On 11/2/2024 11:01 AM, Martin Brown wrote:
Most compilers these days are smart enough to move loop invariants outside of a loop and then dispose of the loop. You must have side effects in any code that you want to benchmark. Optimisers can be *really* smart about rearranging code for maximum performance by avoiding pipeline stalls. Only the very best humans can match them now.
You need a few more asterisks stressing "really"! What's most amusing
is how the folks who write "clever"/obscure code fragments THINKING they
are "optimizing" it just annoy the compiler. On any substantial piece
of code, "you" simply can't outperform it. Your mind gets tired. You
make mistakes. The compiler just plows ahead. EVERY TIME IT IS INVOKED!
Every now and then you stumble upon a construct that on certain platforms is unreasonably fast (2x or 4x). Increasingly because it has vectorised a loop on the fly when all go faster stripes are enabled.
A developer /aware of the platform on which the code will execute/ can often
design a better *algorithm* to beat the compiler's optimizations of a poorer
algorithm.
I spend a lot of time thinking about how my data is structured to exploit
features present in the hardware. E.g., a traditional mind would group
all of a task's state into a single struct. But, that will almost certainly
span a couple of cache lines.
So, when looking at scheduling decisions, the *processor* will be flitting
around between many cache lines -- examining *a* piece of data in each.
So, more trips to memory to fill those other cache lines just to examine
that one datum in each cache line "wasted" on it's fetch.
Instead, group the parameters from MANY tasks in such a way that the
examination of the datum for the first task drags similar data into
that cache line for the *next* task's parameters; leverage the
effort already expended on THAT cache line instead of just (likely)
discarding it in favor of fetching another line.
So, instead of just knowing, e.g., when to use a particular type of
search or sort algorithm (based on a characterization of the data to
be searched/sorted), you think about the "hardware algorithm" that
your code is invoking to support whatever your hardware is doing.
Note how large caches have become on modern processors. And, the wasted
opportunities they represent for multithreaded implementations ("Gee,
all of that data in the cache that I thought I could make use of is now
largely useless as the next task isn't likely to benefit from it!")
[Another argument affecting the choice of implementation languages;
locality of reference. Stack computers, anyone??]
Precision timers and benchmarking tools are available on most platforms no need to use a stop watch unless you enjoy watching paint dry.
This is complicated if you have a interrupts that can nickel and
dime your execution time.
Benchmarking, in general, is fraught with perils for the naive.
Few truly understand the scope of their *select* "micro-optimizations".
In the 80's, there was an ongoing split in the Motogorilla vs. Inhell
camps over *system* designs. Folks would make arbitrary claims
(backed up with REAL data) to support why X was better than Y.
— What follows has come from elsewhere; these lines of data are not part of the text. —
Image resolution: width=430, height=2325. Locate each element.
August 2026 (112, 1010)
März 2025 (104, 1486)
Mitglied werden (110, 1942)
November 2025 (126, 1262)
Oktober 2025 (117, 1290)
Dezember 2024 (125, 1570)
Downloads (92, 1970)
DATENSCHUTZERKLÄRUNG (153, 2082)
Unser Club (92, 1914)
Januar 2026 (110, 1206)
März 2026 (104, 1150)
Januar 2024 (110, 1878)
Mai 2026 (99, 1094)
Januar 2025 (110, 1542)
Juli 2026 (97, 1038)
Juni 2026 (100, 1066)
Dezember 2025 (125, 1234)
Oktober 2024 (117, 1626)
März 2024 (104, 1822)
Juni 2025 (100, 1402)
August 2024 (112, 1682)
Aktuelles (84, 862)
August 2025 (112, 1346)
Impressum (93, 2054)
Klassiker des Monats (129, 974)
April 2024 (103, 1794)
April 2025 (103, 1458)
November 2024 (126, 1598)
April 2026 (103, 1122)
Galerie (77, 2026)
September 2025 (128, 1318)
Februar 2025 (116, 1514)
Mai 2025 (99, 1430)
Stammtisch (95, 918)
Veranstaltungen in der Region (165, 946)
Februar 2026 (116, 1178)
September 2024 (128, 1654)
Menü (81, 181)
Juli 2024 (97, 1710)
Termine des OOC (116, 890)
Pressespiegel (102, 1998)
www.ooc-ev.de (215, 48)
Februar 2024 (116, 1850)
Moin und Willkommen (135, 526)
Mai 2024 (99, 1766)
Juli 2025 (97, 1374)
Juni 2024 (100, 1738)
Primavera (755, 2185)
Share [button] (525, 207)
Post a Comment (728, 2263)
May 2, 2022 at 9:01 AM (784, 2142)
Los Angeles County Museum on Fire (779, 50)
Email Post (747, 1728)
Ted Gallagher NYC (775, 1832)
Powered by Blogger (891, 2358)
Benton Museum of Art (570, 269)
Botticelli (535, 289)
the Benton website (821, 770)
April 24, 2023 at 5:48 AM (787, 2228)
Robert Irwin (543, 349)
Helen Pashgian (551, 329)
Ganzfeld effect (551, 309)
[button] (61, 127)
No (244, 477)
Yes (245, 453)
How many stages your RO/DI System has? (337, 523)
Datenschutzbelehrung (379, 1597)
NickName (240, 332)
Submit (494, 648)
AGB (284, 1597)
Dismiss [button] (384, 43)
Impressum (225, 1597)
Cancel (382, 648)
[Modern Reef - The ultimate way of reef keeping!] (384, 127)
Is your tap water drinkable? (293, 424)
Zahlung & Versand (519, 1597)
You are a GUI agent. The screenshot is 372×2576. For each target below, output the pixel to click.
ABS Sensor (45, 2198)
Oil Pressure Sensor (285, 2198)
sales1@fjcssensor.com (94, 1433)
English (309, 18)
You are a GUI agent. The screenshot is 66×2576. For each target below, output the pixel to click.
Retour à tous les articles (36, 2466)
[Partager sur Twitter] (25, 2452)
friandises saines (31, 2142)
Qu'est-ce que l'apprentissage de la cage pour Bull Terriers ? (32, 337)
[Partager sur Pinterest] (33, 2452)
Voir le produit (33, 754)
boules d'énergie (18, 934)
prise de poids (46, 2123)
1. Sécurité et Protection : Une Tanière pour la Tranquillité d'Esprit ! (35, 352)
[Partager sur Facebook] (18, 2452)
But, they rarely looked at the whole picture. And, a product *is*
"the whole picture".
"Yeah, its nice that one opcode fetch allows you to push/pull
*all* of the processor state (vs. having to fetch an instruction
to push/pop each individual item). But, your code is more than
just push/pull operations. If you are constantly going back to
memory to store the (temporary?) result of the last instruction,
then having internal state that can be used to eliminate that
memory access allows the *process* to run faster. 'Let's hold
memory DOLLARS constant and see how well things perform...'"
[Gee, this processor runs at 8MHz while this other runs at 2...
which is MORE PRODUCTIVE?]